Does the high prevalence of late presentation of HIV infection persist?


5th World Congress on Control and Prevention of HIV/AIDS, STDs & STIs

June 19-20, 2017 London, UK

Patricia Garcia de Olalla

Public Health Agency of Barcelona, Spain

Scientific Tracks Abstracts: J AIDS Clin Res

Abstract :

Background & Aim: Early diagnosis of HIV infection and its treatment improves health of patients and is essential to prevent HIV transmission. The aim of this study was to determine the prevalence, describe the trend and identify the factors associated with late presentation (LP) of HIV-infection in Barcelona during the period 2013-2015. Methods: We analyzed the cases included in the register of HIV-infection. LP were defined as persons presenting for care with a CD4 count below 350 cells/├?┬╝l or with an AIDS-defining event at the time of HIV diagnosis or within 6 months of the positive test, regardless of the CD4 cell count. Multivariate logistic regression was used to identify predictors of LP. Results: Of the 1,115 cases studied, 479 (43.0%, 95% confidence interval (CI): 40.1%-45.9%) were LP. The prevalence of LP was 42.4% in 2013, 42.5% in 2014, 44.0% in 2015 (p=0.65). 39.6% (341 cases) of men who has sex with men (MSM) were LP, 60.2% (65 cases) of the heterosexual men (HTM) and 61% (22 cases) of the injecting drug users (IDU).

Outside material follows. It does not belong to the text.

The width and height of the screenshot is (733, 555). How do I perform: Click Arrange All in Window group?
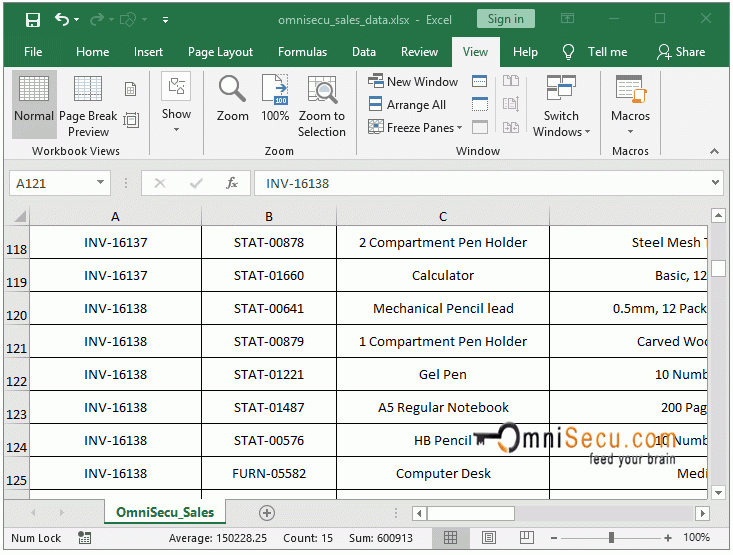tap(407, 105)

After adjusting for place of birth and year of diagnosis, LP was more frequent in those older than 29 years (between 30 and 49 years old Odds ratio (OR): 1.4; CI: 1.1-1.8; older than 49 years old; OR: 2.5; CI: 1.2-5.38), in HTM and IDU when compared to MSM (OR: 2.5; CI: 1.2-5.38, and OR : 1.9, CI: 1.3-2.9, respectively), and in those reported from hospitals (OR: 2.1; CI: 1.3-3.2) when compared with those from units of sexually transmitted infections. Conclusion: LP in 2015 remains at levels of previous years and continues to be very high in all transmission groups despite initiatives to increase access to HIV testing in our city. It is necessary to improve and develop new interventions that are more efficient for an early diagnosis of HIV.

Biography :

Patricia Garcia de Olalla is a Medical Doctor, Specialist in Preventive Medicine and Public Health. She is an Associate Professor of Public Health, University Pompeu Fabra. Since 1993, she works as an Epidemiologist at the Epidemiology Department of the Public Health Agency of Barcelona. Since 1995, she is Incharge of surveillance, prevention and control of HIV/AIDS and others sexually transmitted infections in Barcelona. She coordinates the Program Saunas-based testing to detect HIV infection in Barcelona.